##### Task inputs

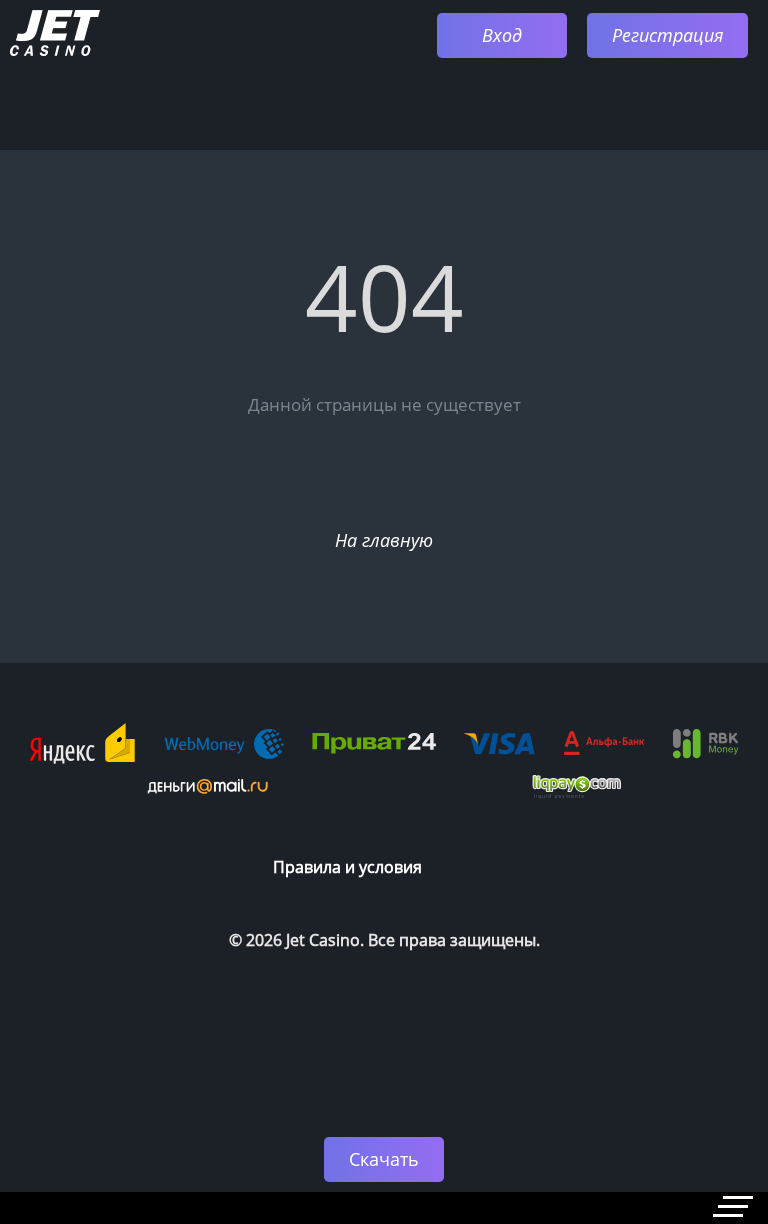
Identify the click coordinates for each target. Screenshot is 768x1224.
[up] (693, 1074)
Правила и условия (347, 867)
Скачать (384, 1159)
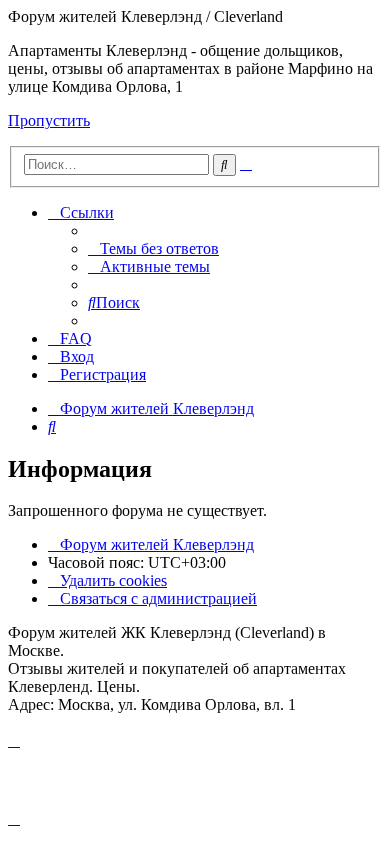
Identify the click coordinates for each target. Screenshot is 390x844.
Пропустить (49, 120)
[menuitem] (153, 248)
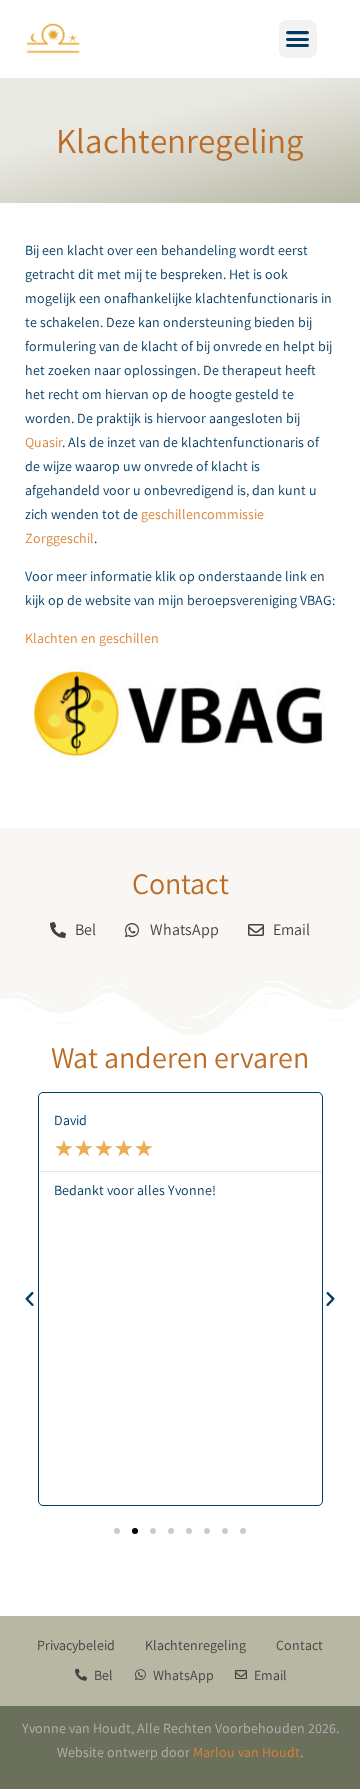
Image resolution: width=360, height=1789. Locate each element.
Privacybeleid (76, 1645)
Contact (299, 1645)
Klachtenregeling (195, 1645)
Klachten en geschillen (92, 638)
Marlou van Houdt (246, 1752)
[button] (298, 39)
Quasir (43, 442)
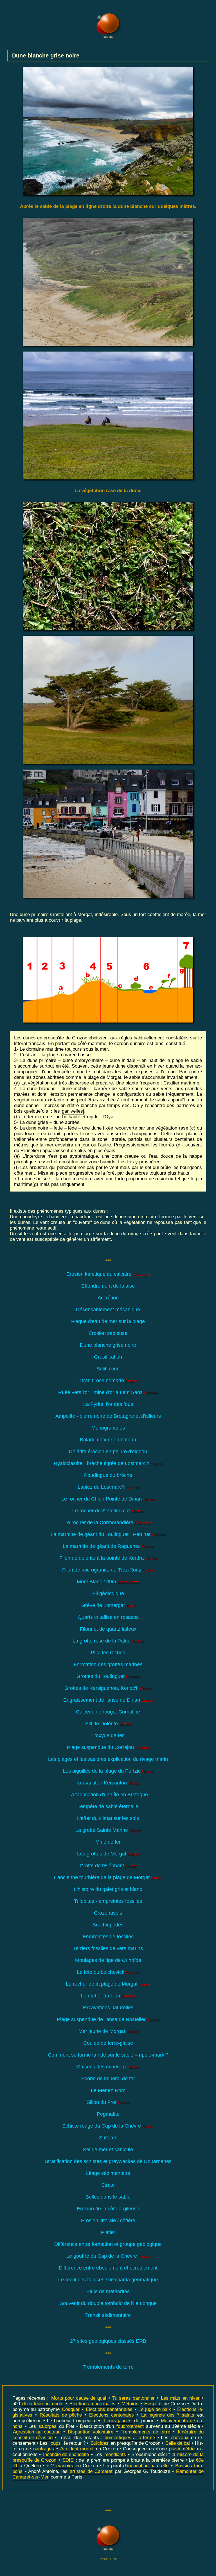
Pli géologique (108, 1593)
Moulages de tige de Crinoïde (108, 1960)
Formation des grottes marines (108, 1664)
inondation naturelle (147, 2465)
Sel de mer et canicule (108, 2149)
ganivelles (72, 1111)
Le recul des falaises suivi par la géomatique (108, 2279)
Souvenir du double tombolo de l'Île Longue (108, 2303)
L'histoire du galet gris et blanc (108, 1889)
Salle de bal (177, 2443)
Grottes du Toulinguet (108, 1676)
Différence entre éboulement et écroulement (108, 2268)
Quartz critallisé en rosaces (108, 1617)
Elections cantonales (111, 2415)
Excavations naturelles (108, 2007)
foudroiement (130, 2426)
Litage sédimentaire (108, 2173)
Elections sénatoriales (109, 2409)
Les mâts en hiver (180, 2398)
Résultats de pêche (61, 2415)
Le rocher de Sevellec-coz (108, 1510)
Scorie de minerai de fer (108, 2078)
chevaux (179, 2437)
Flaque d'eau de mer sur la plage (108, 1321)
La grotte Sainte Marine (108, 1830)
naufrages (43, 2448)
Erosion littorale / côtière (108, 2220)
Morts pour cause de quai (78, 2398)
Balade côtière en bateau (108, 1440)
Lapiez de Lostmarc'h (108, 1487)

##########

→ Task statement:
Could every record be given again exactly, with its pictures left out?

→ Expected output:
Identify the click coordinates for each target. Screenshot is 768x1224.
[up] (693, 1074)
Правила и условия (347, 867)
Скачать (384, 1159)
Identify the click coordinates for each target. Screenshot is 390x844.
Пропустить (49, 120)
[menuitem] (153, 248)
Image resolution: width=360, height=1789. Locate each element.
Privacybeleid (76, 1645)
Contact (299, 1645)
Klachtenregeling (195, 1645)
Klachten en geschillen (92, 638)
Marlou van Houdt (246, 1752)
[button] (298, 39)
Quasir (43, 442)
Pli géologique (108, 1593)
Moulages de tige de Crinoïde (108, 1960)
Formation des grottes marines (108, 1664)
inondation naturelle (147, 2465)
Sel de mer et canicule (108, 2149)
ganivelles (72, 1111)
Le recul des falaises suivi par la géomatique (108, 2279)
Souvenir du double tombolo de l'Île Longue (108, 2303)
L'histoire du galet gris et blanc (108, 1889)
Salle de bal (177, 2443)
Grottes du Toulinguet (108, 1676)
Différence entre éboulement et écroulement (108, 2268)
Quartz critallisé en rosaces (108, 1617)
Elections cantonales (111, 2415)
Excavations naturelles (108, 2007)
foudroiement (130, 2426)
Litage sédimentaire (108, 2173)
Elections sénatoriales (109, 2409)
Les mâts en hiver (180, 2398)
Résultats de pêche (61, 2415)
Le rocher de Sevellec-coz (108, 1510)
Scorie de minerai de fer (108, 2078)
chevaux (179, 2437)
Flaque d'eau de mer sur la plage (108, 1321)
La grotte Sainte Marine (108, 1830)
naufrages (43, 2448)
Erosion littorale / côtière (108, 2220)
Morts pour cause de quai (78, 2398)
Balade côtière en bateau (108, 1440)
Lapiez de Lostmarc'h (108, 1487)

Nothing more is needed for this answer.